(EXERCISE MATERIAL)

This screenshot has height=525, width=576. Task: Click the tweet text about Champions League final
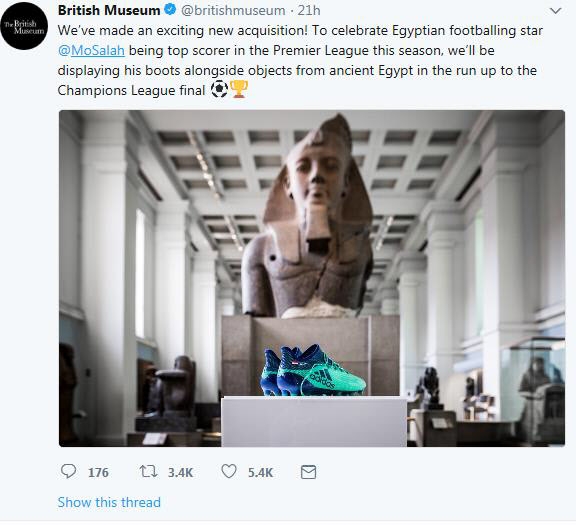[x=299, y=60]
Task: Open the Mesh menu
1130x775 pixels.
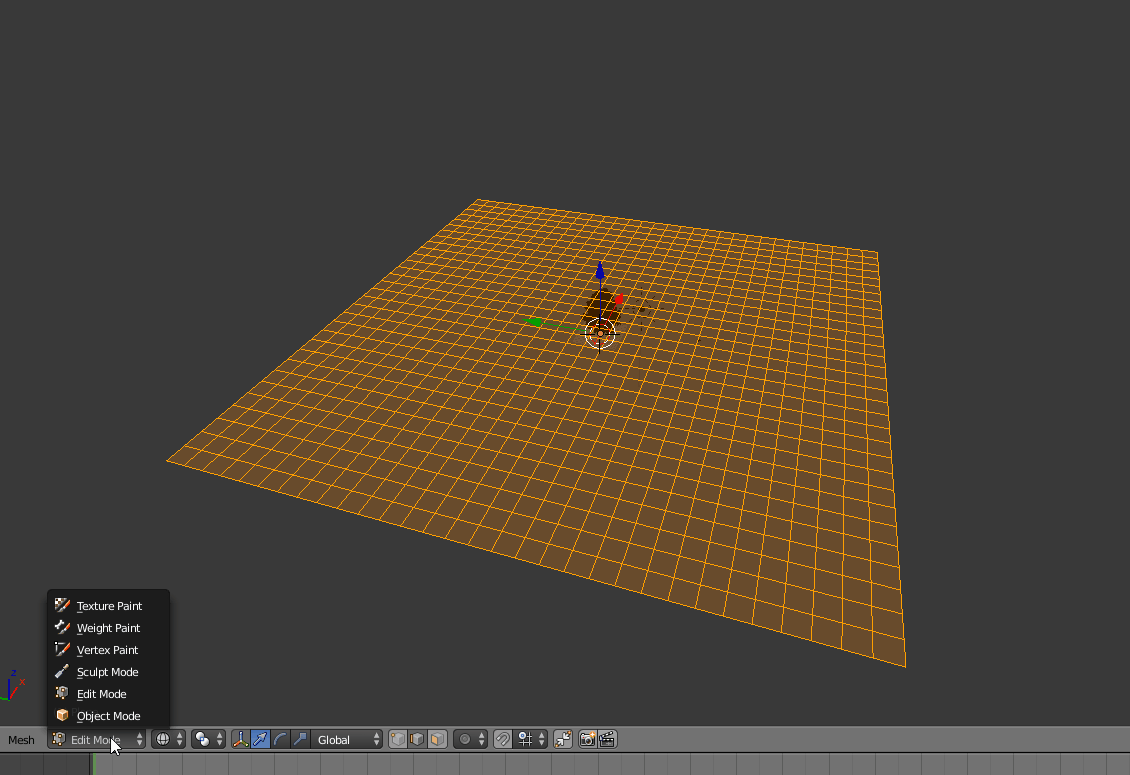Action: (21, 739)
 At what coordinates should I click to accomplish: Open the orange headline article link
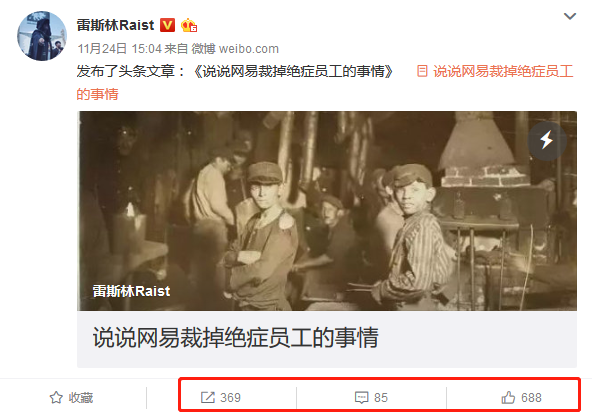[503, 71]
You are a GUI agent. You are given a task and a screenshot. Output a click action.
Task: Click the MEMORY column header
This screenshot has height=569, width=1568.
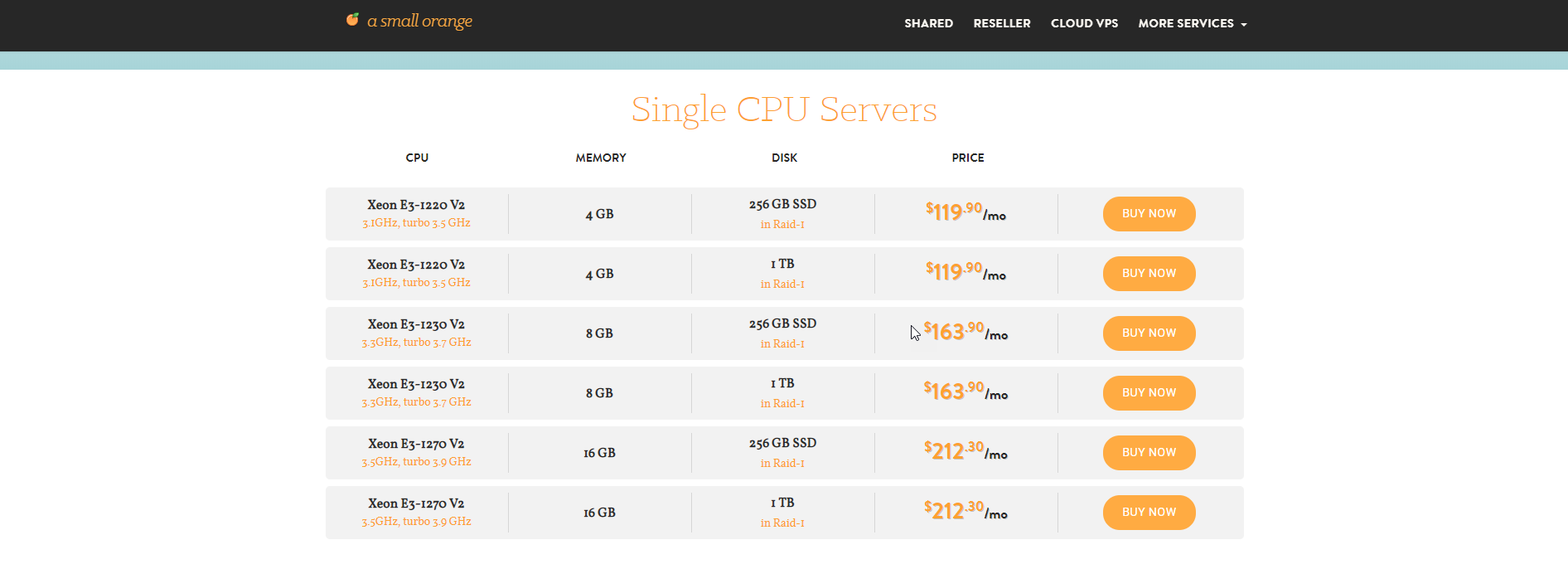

(End EXERCISE MATERIAL)
(EXERCISE MATERIAL)

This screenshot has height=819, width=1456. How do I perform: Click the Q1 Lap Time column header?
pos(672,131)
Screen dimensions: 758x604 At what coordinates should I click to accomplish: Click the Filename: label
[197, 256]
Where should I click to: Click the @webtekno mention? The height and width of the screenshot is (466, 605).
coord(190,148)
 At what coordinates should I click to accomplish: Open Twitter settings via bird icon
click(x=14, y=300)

(End EXERCISE MATERIAL)
(EXERCISE MATERIAL)

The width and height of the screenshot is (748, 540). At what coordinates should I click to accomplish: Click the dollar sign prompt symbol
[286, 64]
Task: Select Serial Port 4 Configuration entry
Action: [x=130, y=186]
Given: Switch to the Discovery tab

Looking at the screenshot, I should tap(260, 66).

(End EXERCISE MATERIAL)

TASK DETAILS
Print an exact copy of the lines above, from the one containing "This screenshot has height=525, width=576." through the one containing "This screenshot has height=569, width=1568.", and leave out the pictures.

SOLVED EXERCISE
This screenshot has height=525, width=576. Task: Click the tweet text about Champions League final
[x=299, y=60]
Task: Open the Mesh menu
1130x775 pixels.
Action: (21, 739)
 At what coordinates should I click to accomplish: Open the orange headline article link
[503, 71]
You are a GUI agent. You are given a task and a screenshot. Output a click action.
Task: Click the MEMORY column header
This screenshot has height=569, width=1568.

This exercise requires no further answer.